Mid and West Wales Fire and Rescue Service

Operational area
- Country: Wales
- Region: Mid & West Wales

Agency overview
- Established: 1996
- Employees: 1,400
- Chief Fire Officer: Craig Flannery

Facilities and equipment
- Stations: 58

Website
- www.mawwfire.gov.uk

= Mid and West Wales Fire and Rescue Service =

Fire and rescue service in Wales

The Mid and West Wales Fire and Rescue Service (Gwasanaeth Tân ac Achub Canolbarth a Gorllewin Cymru) is the fire and rescue service covering the Welsh principal areas of Carmarthenshire, Ceredigion, Neath Port Talbot, Pembrokeshire, Powys and Swansea.

== History ==
The service was created in 1996 by the Local Government (Wales) Act 1994 which reformed Welsh local government.
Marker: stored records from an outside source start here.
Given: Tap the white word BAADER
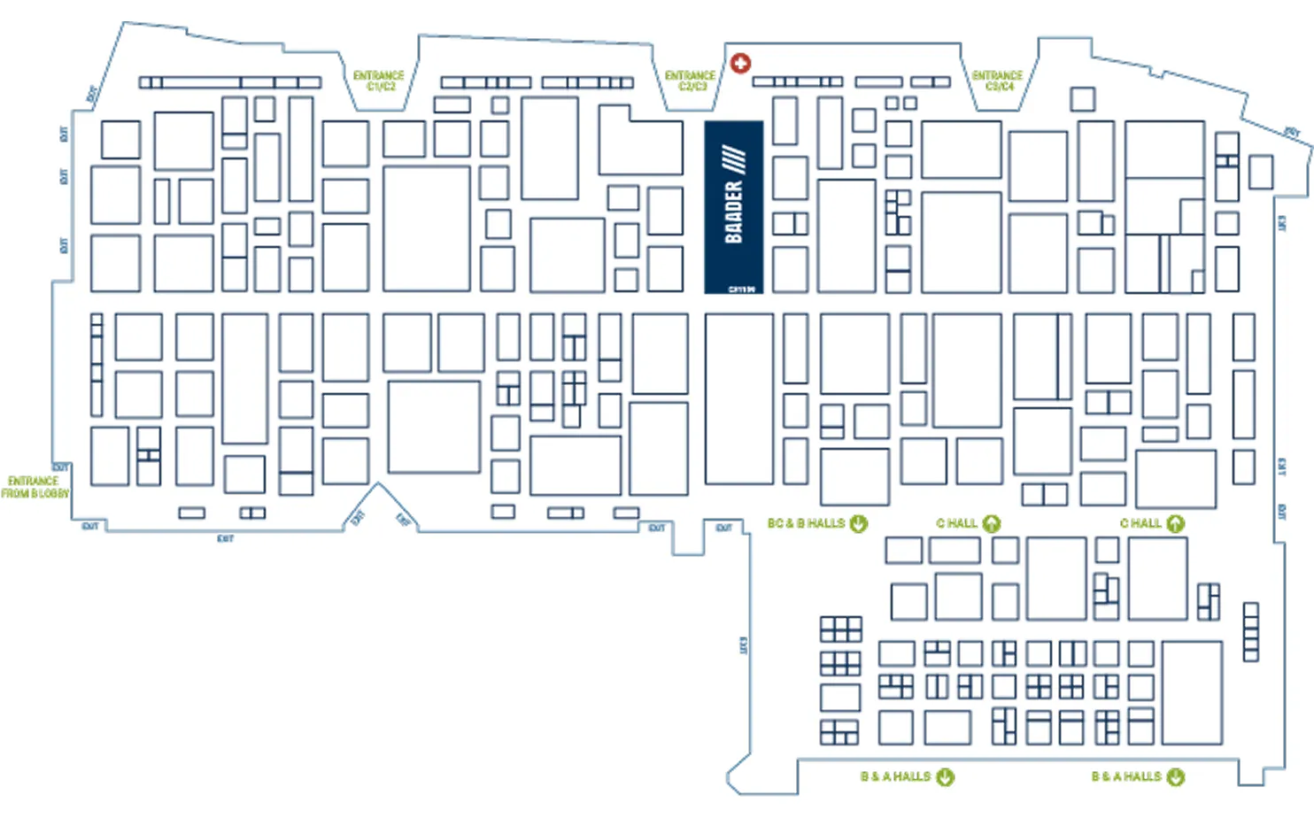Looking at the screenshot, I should click(733, 212).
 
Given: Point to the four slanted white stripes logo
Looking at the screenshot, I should click(734, 160).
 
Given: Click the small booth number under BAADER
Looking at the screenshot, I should click(742, 289).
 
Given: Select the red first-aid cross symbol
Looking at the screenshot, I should click(741, 63).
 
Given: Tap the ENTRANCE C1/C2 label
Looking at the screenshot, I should click(379, 81).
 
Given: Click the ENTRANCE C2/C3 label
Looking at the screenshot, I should click(690, 81).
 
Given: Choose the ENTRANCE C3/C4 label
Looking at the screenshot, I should click(997, 81).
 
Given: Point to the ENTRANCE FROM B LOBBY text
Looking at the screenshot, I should click(35, 487).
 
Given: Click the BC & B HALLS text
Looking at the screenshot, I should click(806, 523).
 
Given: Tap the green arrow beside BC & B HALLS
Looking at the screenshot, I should click(859, 523).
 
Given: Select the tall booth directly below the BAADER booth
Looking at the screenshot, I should click(738, 398).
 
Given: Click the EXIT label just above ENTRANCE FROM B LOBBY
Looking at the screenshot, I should click(60, 467).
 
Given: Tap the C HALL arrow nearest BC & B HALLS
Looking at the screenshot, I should click(992, 523).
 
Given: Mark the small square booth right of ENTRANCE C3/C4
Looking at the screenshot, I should click(1082, 98).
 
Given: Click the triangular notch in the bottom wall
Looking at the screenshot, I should click(379, 505).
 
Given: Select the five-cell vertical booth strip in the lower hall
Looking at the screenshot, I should click(1250, 631).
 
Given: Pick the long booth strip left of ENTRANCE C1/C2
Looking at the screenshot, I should click(230, 82).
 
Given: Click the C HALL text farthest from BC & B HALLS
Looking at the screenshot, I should click(1140, 523).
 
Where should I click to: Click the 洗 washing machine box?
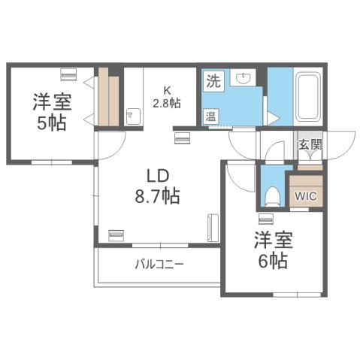pyautogui.click(x=213, y=81)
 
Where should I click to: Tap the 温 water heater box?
pyautogui.click(x=213, y=116)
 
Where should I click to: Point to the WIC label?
pyautogui.click(x=306, y=197)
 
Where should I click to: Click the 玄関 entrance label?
pyautogui.click(x=310, y=144)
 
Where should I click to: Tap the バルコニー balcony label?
pyautogui.click(x=159, y=265)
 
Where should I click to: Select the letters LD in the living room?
pyautogui.click(x=156, y=177)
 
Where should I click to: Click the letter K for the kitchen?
pyautogui.click(x=167, y=90)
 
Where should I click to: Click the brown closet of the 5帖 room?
pyautogui.click(x=109, y=98)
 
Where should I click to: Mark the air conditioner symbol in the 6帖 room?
pyautogui.click(x=265, y=219)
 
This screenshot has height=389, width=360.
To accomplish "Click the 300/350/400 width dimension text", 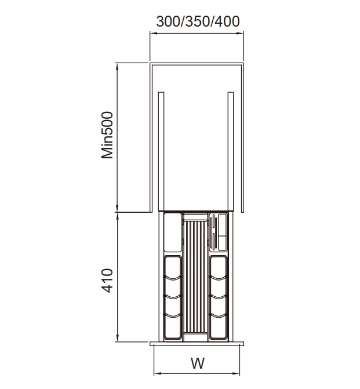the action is tap(198, 21).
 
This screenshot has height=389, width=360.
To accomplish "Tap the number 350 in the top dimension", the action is tap(198, 21).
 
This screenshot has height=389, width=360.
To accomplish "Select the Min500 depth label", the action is tap(107, 135).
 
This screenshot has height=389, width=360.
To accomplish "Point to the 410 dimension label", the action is tap(107, 281).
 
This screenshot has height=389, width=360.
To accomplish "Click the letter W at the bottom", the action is tap(198, 363).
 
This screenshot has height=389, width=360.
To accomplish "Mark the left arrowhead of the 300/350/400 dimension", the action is tap(153, 33).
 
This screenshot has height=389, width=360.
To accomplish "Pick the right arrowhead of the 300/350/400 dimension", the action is tap(240, 33).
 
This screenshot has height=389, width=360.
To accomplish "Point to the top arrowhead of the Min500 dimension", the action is tap(117, 66).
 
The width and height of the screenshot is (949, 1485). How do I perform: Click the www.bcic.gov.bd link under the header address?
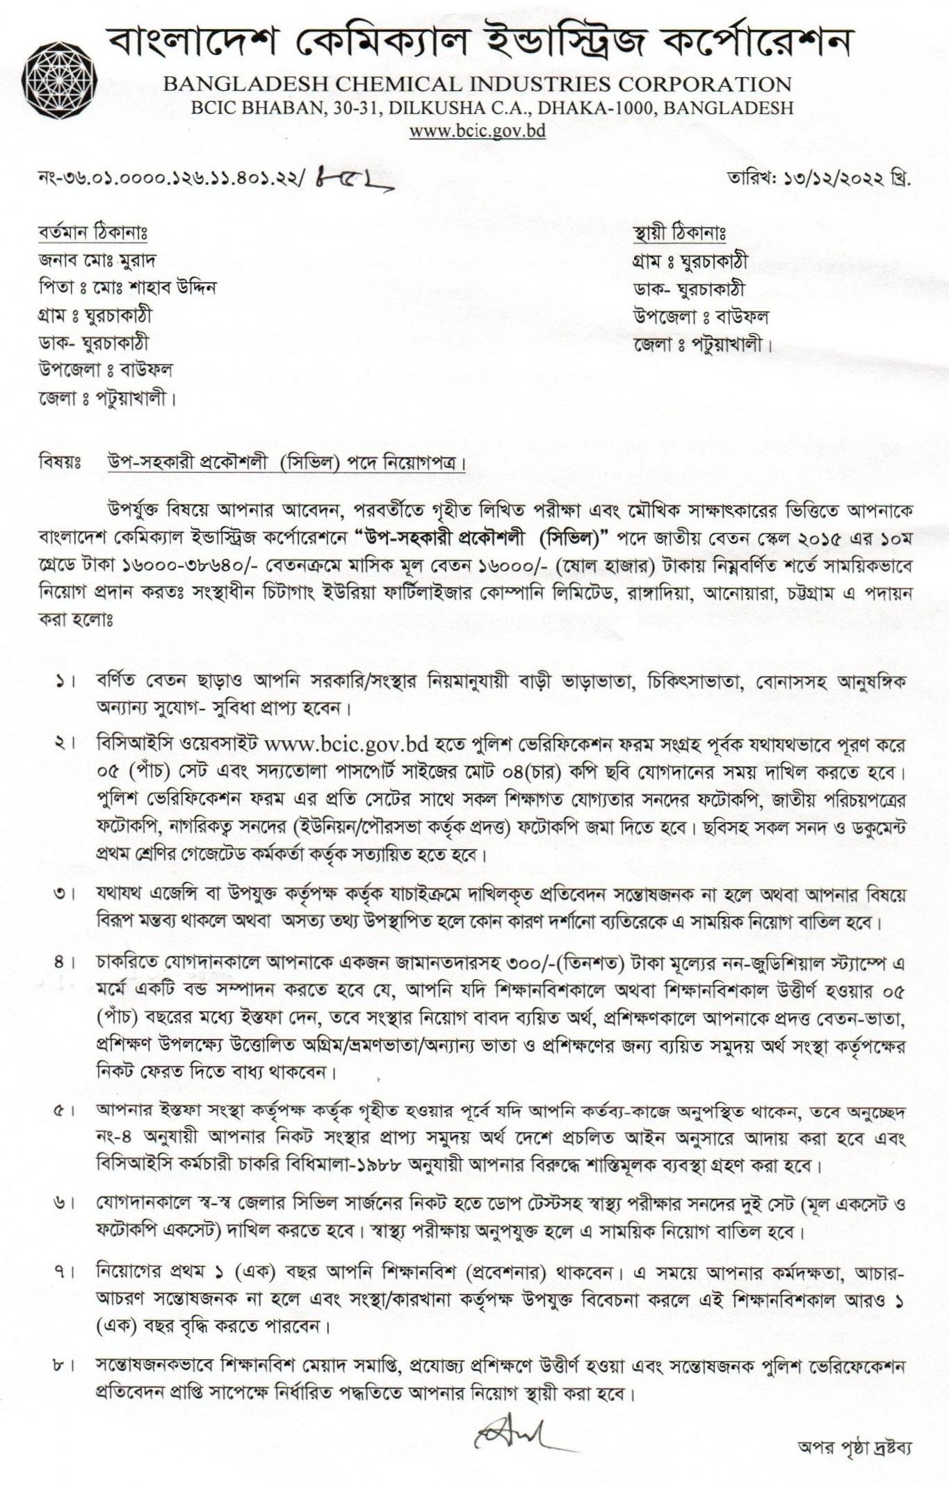[477, 131]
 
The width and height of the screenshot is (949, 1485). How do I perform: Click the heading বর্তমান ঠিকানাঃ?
[92, 232]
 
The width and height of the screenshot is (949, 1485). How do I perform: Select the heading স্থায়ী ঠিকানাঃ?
[679, 233]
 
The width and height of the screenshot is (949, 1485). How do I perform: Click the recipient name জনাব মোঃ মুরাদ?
[97, 260]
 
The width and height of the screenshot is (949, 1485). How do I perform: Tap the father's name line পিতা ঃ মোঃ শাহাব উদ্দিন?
[127, 287]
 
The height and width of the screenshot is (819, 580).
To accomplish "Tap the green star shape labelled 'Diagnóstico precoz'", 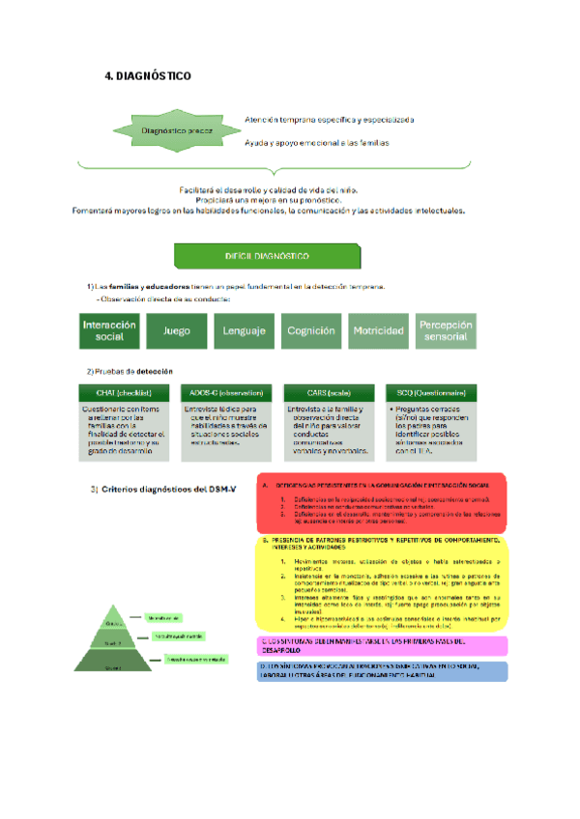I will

It was created by a merger of the earlier Dyfed, Powys and West Glamorgan fire brigades.

Since October 2017, the service has shared its control room with South Wales Fire and Rescue Service and South Wales Police at the police headquarters, an arrangement that is expected to save £1 million annually across both fire and rescue services.

== Coverage ==
The Mid and West Wales Fire and Rescue Service is the largest fire service by area in England and Wales, covering a predominantly rural area of 4500 sqmi and the third largest in the United Kingdom after the Scottish and Northern Ireland fire services. It has 57 fire stations, and around 1,400 staff.

The fire authority which administers the service is a joint-board, made up of councillors appointed from Carmarthenshire, Ceredigion, Neath Port Talbot, Pembrokeshire, Powys and Swansea councils.

=== Volunteer station ===
The service has a volunteer fire station (Borth Volunteer Fire Unit) under Ceredigion Command.